* _TASK REQUIREMENTS_:
Those lines of the data that hold the word "type" are to be copied out.

* _RECORDS SUPPLIED_:
================

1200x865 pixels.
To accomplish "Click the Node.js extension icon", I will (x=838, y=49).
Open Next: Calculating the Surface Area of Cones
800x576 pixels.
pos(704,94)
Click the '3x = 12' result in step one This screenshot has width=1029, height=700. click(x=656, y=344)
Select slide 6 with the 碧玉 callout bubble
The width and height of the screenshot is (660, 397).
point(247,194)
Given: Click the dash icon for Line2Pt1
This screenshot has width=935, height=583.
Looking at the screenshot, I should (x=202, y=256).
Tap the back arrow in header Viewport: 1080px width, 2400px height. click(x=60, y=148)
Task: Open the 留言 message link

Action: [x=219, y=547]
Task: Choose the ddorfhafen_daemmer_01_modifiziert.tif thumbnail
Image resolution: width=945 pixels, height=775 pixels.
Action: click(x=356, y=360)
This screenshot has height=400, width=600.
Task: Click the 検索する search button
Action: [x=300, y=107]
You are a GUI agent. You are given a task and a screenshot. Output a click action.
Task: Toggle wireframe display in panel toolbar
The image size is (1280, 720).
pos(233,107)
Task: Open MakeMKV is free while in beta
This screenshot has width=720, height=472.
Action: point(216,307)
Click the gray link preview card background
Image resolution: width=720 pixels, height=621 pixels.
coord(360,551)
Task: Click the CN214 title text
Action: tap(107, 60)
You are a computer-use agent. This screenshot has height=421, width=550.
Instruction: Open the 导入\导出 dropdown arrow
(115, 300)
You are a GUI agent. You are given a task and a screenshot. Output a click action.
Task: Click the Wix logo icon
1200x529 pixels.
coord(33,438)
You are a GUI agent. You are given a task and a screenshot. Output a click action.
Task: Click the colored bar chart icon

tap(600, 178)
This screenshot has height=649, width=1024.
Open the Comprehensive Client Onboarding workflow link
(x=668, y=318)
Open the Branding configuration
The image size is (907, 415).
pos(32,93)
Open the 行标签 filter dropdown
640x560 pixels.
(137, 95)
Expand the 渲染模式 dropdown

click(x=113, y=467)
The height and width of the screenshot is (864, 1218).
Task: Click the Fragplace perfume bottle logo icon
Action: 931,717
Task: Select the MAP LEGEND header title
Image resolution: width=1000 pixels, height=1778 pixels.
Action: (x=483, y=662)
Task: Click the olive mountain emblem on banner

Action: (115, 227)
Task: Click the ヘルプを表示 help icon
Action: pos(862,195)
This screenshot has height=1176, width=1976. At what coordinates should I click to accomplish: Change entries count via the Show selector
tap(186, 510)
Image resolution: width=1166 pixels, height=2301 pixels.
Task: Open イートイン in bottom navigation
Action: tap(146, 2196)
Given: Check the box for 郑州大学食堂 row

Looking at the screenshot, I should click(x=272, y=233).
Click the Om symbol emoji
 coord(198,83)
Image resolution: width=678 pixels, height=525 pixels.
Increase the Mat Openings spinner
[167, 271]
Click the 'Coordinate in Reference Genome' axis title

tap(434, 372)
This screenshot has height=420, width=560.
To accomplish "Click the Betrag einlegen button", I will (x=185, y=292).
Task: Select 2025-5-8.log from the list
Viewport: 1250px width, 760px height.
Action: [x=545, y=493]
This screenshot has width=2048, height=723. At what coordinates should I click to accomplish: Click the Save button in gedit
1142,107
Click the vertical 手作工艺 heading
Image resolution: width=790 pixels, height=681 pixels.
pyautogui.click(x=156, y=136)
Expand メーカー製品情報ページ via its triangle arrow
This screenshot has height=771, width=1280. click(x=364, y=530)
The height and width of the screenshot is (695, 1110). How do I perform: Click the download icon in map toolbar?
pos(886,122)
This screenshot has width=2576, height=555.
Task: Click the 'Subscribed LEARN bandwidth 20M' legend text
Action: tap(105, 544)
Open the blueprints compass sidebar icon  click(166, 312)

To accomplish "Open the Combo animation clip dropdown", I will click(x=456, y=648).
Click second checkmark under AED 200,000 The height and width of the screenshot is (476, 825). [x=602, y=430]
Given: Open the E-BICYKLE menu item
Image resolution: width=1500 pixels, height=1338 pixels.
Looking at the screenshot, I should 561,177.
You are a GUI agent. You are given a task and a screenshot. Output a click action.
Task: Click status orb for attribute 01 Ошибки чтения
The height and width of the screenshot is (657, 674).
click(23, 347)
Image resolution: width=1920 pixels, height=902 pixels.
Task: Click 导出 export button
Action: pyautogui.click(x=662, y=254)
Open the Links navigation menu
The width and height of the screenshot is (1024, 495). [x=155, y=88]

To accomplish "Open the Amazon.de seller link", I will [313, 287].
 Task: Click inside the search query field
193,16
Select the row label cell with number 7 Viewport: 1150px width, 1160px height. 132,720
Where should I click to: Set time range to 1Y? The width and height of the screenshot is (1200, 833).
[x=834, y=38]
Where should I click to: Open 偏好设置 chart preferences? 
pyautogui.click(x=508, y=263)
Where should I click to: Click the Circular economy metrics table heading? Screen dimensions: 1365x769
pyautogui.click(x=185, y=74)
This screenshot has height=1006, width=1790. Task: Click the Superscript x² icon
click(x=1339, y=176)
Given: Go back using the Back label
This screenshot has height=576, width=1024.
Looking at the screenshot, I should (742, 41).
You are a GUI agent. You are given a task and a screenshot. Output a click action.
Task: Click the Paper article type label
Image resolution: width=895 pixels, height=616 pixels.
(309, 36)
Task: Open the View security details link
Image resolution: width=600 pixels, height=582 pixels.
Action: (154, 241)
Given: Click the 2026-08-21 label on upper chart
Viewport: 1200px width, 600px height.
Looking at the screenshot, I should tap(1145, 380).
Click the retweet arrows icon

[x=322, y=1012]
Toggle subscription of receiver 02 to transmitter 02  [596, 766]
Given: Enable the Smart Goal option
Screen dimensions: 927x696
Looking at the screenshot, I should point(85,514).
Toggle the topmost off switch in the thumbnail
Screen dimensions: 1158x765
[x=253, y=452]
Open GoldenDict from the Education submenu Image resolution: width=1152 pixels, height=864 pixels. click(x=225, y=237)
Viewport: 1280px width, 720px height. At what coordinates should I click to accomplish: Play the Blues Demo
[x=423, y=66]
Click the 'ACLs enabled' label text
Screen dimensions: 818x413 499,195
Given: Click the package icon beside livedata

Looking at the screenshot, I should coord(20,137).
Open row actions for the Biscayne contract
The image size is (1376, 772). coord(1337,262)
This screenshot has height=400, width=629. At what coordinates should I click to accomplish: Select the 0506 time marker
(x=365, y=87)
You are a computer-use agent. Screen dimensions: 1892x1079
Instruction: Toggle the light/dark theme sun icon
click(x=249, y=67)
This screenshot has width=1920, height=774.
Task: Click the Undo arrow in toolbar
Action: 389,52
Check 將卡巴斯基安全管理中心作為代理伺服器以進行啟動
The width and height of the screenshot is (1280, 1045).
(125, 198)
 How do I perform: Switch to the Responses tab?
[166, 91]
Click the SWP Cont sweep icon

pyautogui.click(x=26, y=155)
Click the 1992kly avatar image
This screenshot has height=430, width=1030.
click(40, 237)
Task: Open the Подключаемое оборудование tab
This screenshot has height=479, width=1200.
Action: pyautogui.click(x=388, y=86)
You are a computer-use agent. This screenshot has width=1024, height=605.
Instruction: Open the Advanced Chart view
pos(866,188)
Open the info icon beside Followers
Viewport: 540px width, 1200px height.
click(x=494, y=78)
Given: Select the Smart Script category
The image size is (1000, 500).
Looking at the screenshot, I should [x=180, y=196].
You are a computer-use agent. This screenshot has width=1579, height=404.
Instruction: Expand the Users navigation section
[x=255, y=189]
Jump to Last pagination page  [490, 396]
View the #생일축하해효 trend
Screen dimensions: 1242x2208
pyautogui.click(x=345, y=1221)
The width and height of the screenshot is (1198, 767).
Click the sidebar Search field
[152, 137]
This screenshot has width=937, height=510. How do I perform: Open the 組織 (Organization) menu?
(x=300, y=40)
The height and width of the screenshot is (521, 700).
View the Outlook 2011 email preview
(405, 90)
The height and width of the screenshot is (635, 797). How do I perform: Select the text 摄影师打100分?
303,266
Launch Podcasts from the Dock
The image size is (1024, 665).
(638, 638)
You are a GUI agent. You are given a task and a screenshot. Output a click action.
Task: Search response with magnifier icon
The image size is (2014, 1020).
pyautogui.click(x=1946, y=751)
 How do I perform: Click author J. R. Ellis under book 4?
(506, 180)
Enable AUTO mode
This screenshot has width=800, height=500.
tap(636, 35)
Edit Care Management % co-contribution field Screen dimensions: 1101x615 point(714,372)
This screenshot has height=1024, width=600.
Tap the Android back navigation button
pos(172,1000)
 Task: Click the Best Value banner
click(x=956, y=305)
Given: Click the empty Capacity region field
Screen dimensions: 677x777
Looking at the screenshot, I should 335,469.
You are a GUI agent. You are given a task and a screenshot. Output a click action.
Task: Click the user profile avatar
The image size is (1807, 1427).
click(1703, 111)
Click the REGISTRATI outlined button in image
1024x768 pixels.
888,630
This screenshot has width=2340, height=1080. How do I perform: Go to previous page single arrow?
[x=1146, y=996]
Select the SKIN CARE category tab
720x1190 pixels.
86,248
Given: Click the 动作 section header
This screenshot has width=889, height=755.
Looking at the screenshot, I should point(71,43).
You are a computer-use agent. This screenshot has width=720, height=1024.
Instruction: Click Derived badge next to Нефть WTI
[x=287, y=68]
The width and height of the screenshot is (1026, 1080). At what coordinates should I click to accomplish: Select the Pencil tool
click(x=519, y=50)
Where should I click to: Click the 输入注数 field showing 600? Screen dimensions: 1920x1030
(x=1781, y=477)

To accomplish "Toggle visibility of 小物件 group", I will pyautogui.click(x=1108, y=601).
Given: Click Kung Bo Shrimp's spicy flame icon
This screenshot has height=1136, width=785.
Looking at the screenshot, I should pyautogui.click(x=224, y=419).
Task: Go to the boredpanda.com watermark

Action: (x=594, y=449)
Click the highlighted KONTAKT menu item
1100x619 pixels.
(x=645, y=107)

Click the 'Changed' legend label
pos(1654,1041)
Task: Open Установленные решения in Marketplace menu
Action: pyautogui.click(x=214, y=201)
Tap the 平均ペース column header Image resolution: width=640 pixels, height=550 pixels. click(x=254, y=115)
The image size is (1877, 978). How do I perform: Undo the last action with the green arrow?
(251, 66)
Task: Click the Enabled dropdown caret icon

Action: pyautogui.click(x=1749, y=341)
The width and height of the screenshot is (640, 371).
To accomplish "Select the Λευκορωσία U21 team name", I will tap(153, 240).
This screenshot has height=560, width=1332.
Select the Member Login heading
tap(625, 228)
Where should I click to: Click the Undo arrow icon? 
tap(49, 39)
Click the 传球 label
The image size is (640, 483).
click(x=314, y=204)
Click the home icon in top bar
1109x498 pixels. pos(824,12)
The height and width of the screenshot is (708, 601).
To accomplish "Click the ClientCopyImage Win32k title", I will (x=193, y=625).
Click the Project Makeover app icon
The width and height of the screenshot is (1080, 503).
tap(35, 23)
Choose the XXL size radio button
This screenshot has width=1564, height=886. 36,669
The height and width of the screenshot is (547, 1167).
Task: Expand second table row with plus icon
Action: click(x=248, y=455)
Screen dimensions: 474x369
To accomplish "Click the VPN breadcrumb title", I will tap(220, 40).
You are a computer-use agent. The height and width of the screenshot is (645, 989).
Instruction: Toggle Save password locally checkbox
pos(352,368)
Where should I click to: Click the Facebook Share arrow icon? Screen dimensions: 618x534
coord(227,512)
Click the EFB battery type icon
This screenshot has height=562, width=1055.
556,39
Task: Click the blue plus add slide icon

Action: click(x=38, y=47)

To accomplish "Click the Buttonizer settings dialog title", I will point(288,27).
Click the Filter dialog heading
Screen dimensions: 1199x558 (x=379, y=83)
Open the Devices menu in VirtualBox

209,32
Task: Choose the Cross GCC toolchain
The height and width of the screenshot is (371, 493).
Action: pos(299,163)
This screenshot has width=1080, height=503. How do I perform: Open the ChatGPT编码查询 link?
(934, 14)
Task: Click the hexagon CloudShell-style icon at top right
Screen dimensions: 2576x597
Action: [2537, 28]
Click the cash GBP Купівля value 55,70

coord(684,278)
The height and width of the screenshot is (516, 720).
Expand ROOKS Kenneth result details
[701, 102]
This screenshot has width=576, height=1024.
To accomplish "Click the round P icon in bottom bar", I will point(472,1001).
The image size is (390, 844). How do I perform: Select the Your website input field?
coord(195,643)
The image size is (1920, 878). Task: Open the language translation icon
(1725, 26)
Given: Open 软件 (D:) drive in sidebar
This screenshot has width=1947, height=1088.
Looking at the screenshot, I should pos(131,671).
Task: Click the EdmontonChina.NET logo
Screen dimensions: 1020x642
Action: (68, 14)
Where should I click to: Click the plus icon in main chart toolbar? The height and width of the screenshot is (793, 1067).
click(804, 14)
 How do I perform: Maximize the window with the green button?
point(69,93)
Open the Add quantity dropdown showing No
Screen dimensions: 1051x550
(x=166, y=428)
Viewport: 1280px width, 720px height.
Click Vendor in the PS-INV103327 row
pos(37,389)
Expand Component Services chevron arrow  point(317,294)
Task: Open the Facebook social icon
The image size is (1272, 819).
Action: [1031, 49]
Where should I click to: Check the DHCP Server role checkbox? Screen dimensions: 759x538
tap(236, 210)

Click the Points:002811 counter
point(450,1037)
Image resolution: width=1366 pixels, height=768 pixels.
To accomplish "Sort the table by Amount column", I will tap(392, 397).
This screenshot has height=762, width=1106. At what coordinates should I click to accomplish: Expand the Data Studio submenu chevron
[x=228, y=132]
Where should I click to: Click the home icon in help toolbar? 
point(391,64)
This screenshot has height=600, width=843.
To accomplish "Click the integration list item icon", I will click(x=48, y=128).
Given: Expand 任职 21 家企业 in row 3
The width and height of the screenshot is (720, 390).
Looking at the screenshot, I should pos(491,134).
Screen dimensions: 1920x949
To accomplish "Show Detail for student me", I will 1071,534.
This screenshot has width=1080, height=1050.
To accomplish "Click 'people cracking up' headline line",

================

* _RESPONSE_:
Task: Click the Paper article type label
Click the EFB battery type icon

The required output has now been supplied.